# Boston scientific site



## 10marty (Oct 12, 2010)

Theresa or anyone who might have info,

Does anyone have a link for the Boston Scientific site for coding info and webinars?  I tried finding it and have had no luck.

Also..
we are new to billing pacemakers and AICD's, can anyone tell me what the globals are for these procedures?  Is there a reference that is available for these type of questions.

Thank you

Marty


----------



## deeva456 (Oct 12, 2010)

Hello,

The first time I went to their website I had a hard time finding the webinars...but here is what you need to do.
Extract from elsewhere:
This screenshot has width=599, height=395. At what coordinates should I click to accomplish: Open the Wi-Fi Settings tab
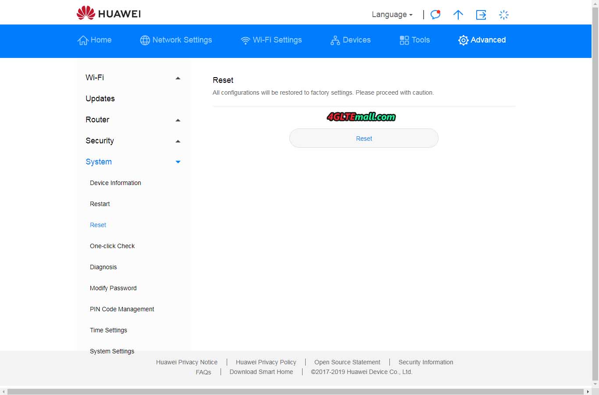(x=271, y=40)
far right column, look for:

GuidePoint Reimbursement 
Coverage, Coding, Payment,
and Webcast Information»

click on Webcast information. Next page under Reimbursment webinars (far right listing on the page) click on View Now.  You should have landed on the page titled "Guidepoint Reimbursement seminars"  It will list upcoming webinars and "on demand" webinars.  I have viewed several of the webinars and they are very informative. 
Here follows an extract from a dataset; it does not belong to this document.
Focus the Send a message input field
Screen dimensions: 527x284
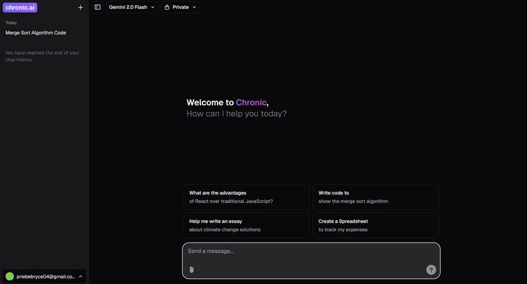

As far as pacemaker and ICD procedures starting with CPT 33202-33249; they have a 90 day global period.  check with your local Medicare carrier, they should have this information posted or easily available. 

Good luck, 

Dolores, CCC - CPC


----------



## 10marty (Oct 12, 2010)

Dolores,

Thanks for the info.  Have a great evening.

Marty


----------



## theresa.dix@tennova.com (Oct 13, 2010)

Marty,
 Just got this message i wanted to add that there are some good webcast on boston website for peripheral coding and you can still get the ceu's if you do the little test afterwards and print out your certificate.


----------



## 10marty (Oct 13, 2010)

Theresa,

Thanks for the info, I really appreciate your knowledge and expertise.

Marty


----------



## theresa.dix@tennova.com (Oct 14, 2010)

You're welcome Marty!


----------